Поскольку проблему города мы будем рассматривать детально в соответствующем разделе этой главы, перейдем к взаимоотношениям между той частью населения, которая проживала в городах, больших и малых, и той, которая или вела относительно оседлый образ жизни за пределами города, или кочевала вместе со своими стадами, или по каким-либо иным причинам непрерывно передвигалась между городами. Этот контраст между горожанами и жителями открытых пространств, характерный для общественного строя Месопотамии, был вечным источником конфликтов и сыграл фатальную роль в политическом развитии страны. Напряженность в отношениях между городом и окружающей территорией влияла на историю этого региона, но рассматривать это явление как типичное лишь для Месопотамии не следует - всему древнему Ближнему Востоку приходилось сталкиваться с этой проблемой на разных исторических этапах и постоянно искать хотя бы временное ее разрешение.

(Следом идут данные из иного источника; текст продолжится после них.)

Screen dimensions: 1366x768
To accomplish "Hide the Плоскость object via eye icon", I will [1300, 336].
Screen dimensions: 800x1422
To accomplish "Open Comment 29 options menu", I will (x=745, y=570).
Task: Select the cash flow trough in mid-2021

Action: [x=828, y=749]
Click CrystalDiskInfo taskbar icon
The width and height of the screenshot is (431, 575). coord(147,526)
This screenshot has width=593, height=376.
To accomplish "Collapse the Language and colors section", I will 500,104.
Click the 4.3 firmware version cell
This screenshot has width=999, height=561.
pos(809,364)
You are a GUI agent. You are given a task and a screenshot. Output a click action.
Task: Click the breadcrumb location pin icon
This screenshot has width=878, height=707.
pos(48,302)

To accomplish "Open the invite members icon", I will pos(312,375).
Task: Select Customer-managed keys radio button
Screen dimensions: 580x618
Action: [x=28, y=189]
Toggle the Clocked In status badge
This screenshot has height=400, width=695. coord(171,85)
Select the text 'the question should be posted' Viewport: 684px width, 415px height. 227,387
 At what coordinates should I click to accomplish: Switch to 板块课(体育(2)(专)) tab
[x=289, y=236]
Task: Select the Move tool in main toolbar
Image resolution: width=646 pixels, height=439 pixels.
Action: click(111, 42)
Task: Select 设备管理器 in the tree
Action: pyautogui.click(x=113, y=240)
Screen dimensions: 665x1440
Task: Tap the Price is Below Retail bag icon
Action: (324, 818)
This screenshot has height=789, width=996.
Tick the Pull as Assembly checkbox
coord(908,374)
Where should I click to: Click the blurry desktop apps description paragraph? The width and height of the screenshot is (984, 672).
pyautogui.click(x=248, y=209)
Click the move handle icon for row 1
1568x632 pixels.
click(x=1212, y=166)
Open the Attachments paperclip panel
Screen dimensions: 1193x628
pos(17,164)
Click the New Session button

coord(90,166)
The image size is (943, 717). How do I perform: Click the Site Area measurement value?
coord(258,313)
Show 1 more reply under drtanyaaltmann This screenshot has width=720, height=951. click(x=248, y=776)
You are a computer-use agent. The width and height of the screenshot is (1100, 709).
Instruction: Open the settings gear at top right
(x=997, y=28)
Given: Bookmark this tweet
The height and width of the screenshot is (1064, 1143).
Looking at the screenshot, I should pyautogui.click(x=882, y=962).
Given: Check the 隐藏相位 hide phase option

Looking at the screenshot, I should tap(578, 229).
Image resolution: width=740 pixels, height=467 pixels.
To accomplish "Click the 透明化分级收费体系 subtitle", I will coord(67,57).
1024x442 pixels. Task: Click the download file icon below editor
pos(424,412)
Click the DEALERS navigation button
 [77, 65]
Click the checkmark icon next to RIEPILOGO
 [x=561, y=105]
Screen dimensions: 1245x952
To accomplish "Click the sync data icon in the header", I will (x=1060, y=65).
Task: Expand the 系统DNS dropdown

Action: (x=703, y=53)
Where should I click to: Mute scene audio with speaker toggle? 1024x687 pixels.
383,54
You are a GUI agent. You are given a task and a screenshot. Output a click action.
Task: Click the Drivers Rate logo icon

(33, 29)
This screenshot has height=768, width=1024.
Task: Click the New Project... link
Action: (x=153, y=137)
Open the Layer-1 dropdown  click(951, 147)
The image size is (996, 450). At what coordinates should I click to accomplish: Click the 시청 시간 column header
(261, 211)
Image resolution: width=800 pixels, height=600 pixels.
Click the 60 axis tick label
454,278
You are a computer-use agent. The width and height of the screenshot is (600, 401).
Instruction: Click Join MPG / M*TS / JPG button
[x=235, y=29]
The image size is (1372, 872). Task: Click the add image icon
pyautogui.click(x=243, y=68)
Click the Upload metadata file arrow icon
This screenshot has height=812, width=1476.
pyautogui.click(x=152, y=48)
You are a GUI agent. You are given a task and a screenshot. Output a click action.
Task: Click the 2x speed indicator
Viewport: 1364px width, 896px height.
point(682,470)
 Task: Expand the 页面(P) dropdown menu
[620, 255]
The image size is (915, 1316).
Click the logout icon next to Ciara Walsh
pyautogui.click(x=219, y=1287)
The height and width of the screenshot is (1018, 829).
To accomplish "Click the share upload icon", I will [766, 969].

Едва ли можно утверждать, что эти две группы населения в какое-то время были прочно отделены друг от друга; происходил постоянный обмен людьми, товарами и идеями, несмотря на разобщенность в пространстве. Разумеется, дворец, храм и основная часть городских жителей больших и старых городов имели лишь случайные контакты с обитателями открытых пространств. Последних никак нельзя было принудить к оседлости, и они кормились за счет того, что им давали эти пространства. Между этими группами населения происходил постоянный обмен. Одни переселялись из городов, другие из открытых пространств. Трудные экономические и политические ситуации приводили к вытеснению из городов несостоятельных должников, представителей политических групп, потерпевших поражение во внутригородской борьбе за власть, выброшенных из больших хозяйств и т. д. Они присоединялись к обитателям покинутых деревень и поселений, вынужденных вести полукочевой образ жизни из за оскудения земель, порчи ирригационных систем или в результате восстаний против налогов и поборов. Число этих кочевников пополнялось также за счет лиц, переселявшихся с гор или пустынь вокруг Месопотамии. Таким образом, объем этой неустойчивой части населения мог опасно разрастаться во времена кризисов; она даже могла превысить население городов и (если во главе стояли энергичные и деловые политические или военные руководители) передать управление городом или даже всей страной в руки аутсайдеров или новопришельцев. Каждый раз, когда лингвистические различия встречаются у жителей городов и у захвативших власть обитателей восставших провинций или, более точно, когда мы сталкиваемся с различиями между диалектом, на котором обычно писали в городе официальные документы, и диалектом, на котором говорила группа, захватившая власть, у нас создается впечатление об иноземном вторжении, возведшем на трон царей, носивших иноземные имена. Но эти драматические события вовсе не обязательно были результатом иноземного вторжения, а могли происходить в процессе довольно медленного нарастания экономических и политических беспорядков, не нашедших отражения в сохранившихся документах.